Copyright ©The Author(s) 2021.
World J Gastrointest Oncol. Jul 15, 2021; 13(7): 673-683
Published online Jul 15, 2021. doi: 10.4251/wjgo.v13.i7.673
Figure 1
Figure 1 The human PGM5 gene, as an example. Antigen-presenting cells present neoantigens to T cells through human leukocyte antigen molecules, and the T cell receptor recognizes neoantigens. This recognition activates T cells to eliminate neoantigen-specific tumor cells. The bottom part of the figure shows mutations of the PGM5 gene that produce two neoantigens. APC: Antigen-presenting cell; HLA: Human leukocyte antigen; TCR: T cell receptor.
Figure 2
Figure 2 Comparison of gene mutations between hepatitis B virus-related hepatocellular carcinoma and non-hepatitis B virus-related hepatocellular carcinoma in data from the The Cancer Genome Atlas database (aP < 0. 05; bP < 0.01). The red line represents genes in non-hepatitis B virus (HBV)-related hepatocellular carcinoma (HCC) cohort, and the blue line represents genes in HBV-related HCC cohort.

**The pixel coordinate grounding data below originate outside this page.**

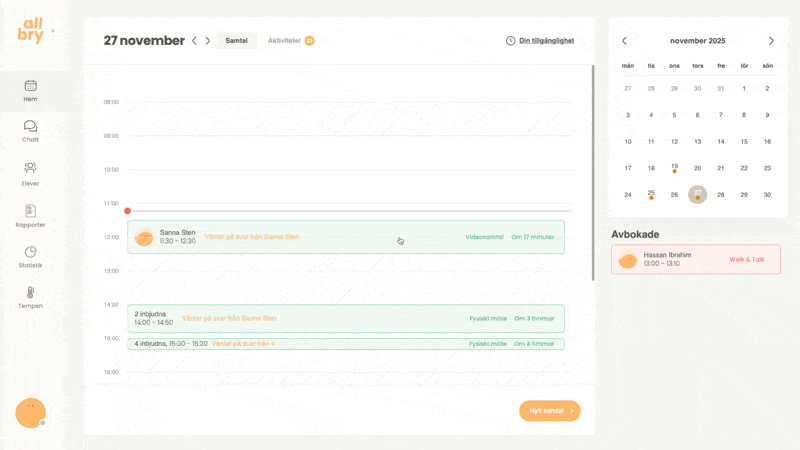Open the Tempen thermometer icon
Screen dimensions: 800x450
(30, 293)
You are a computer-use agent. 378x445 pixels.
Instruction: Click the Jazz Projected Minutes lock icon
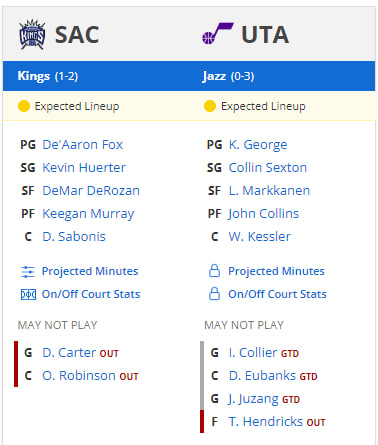coord(214,271)
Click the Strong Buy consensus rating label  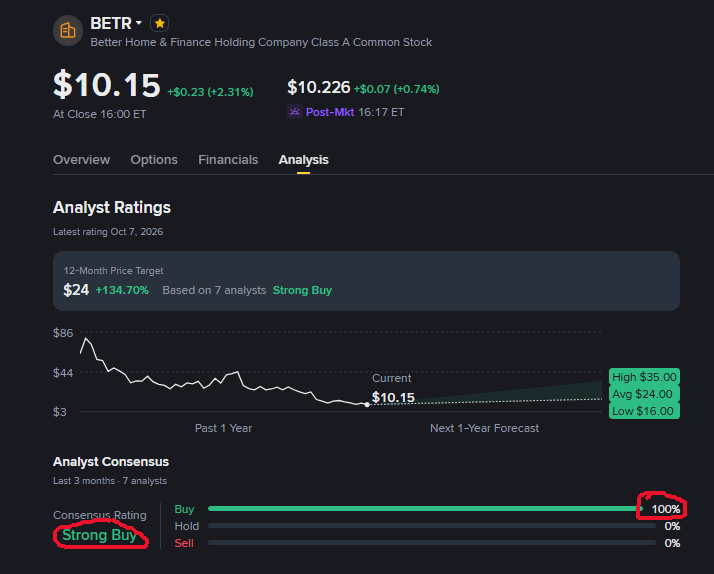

HBV: Hepatitis B virus.
Figure 3
Figure 3 Whole-exon sequencing and RNA sequencing detect mutations in tumors, and then, different methods can be used to identify hepatocellular carcinoma neoantigens. (1) Human leukocyte antigen affinity prediction; (2) Coimmunoprecipitation followed by mass spectrometry; and (3) Construction of a plasmid library based on neoantigens followed by cytotoxicity tests in vitro. HLA: Human leukocyte antigen; CO-IP: Coimmunoprecipitation.